The way a bone grafting technology works depends on many factors including the properties of the graft itself. Whether natural (allograft, simple demineralized bone matrix) or synthetic (hydroxyapatite, calcium phosphate), structure is key to an osteoconductive scaffold providing a suitable workplace for bone forming cells.
Resorption time, porosity, and mechanical strength can vary widely in this class of products. An osteoinductive bone graft (rhBMP, formulated DBM) is defined as a material that can induce the differentiation of mesenchymal cells into osteoblasts. Only a bone graft that is preserved with an osteoinductive factor (e.g., members of the transforming growth factor family) can be considered osteoinductive. Where rhBMPs have been engineered to maintain the growth factors, the processing of DBMs causes significant variability in the amount of osteoinductive factors that remain in the final product.
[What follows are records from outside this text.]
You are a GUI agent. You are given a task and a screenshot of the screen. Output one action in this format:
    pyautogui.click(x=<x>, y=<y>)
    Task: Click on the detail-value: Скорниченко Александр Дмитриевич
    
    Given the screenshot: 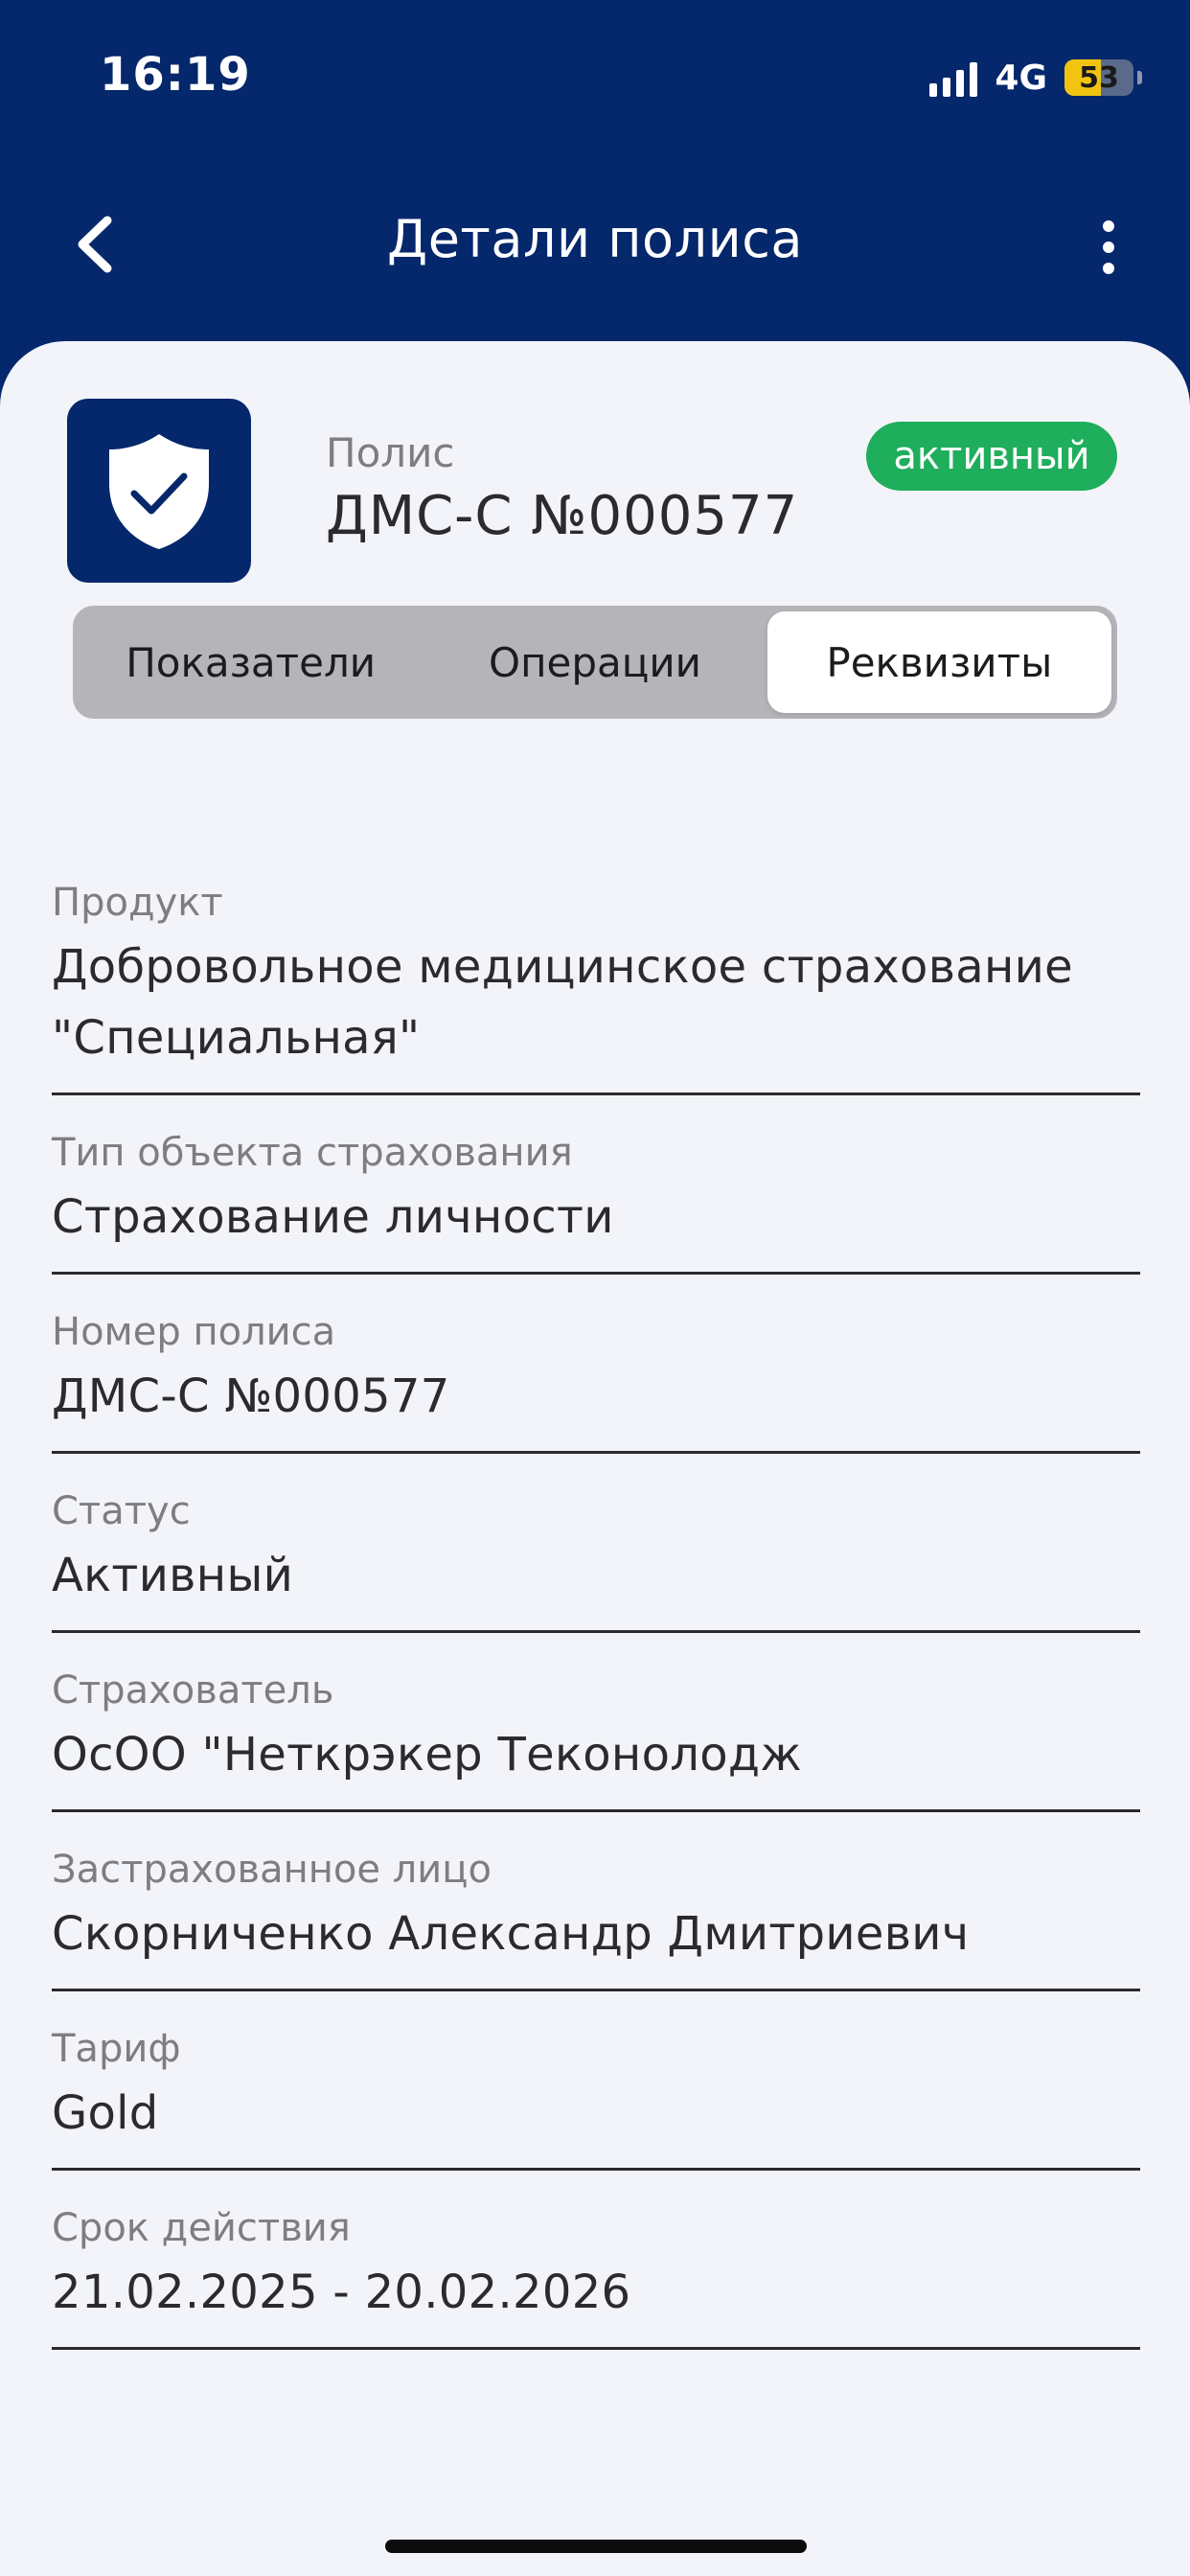 What is the action you would take?
    pyautogui.click(x=511, y=1934)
A bone graft is considered osteogenic if it contains living osteogenic cells that are able to survive in the host environment. Some would suggest that this only occurs when autogenous bone has been implanted immediately or when a bone graft substitute has been enriched with autogenous cells. Unfortunately, the viability of cells in non-vascularized, processed allogeneic bone grafts (cellular bone matrix) is unknown.
i-FACTOR™ Bone Graft is the only biologic bone graft made of a synthetic small peptide (P-15) bound to an anorganic bone mineral (ABM). This unique combination creates a surface-bound “Attract, Attach, Activate” mechanism of action that enhances the body’s natural bone healing process. Being surface-bound, all cellular activity resulting from P-15 attachment is restricted to the implant surface so bone cannot grow where it doesn’t belong (ectopic bone growth).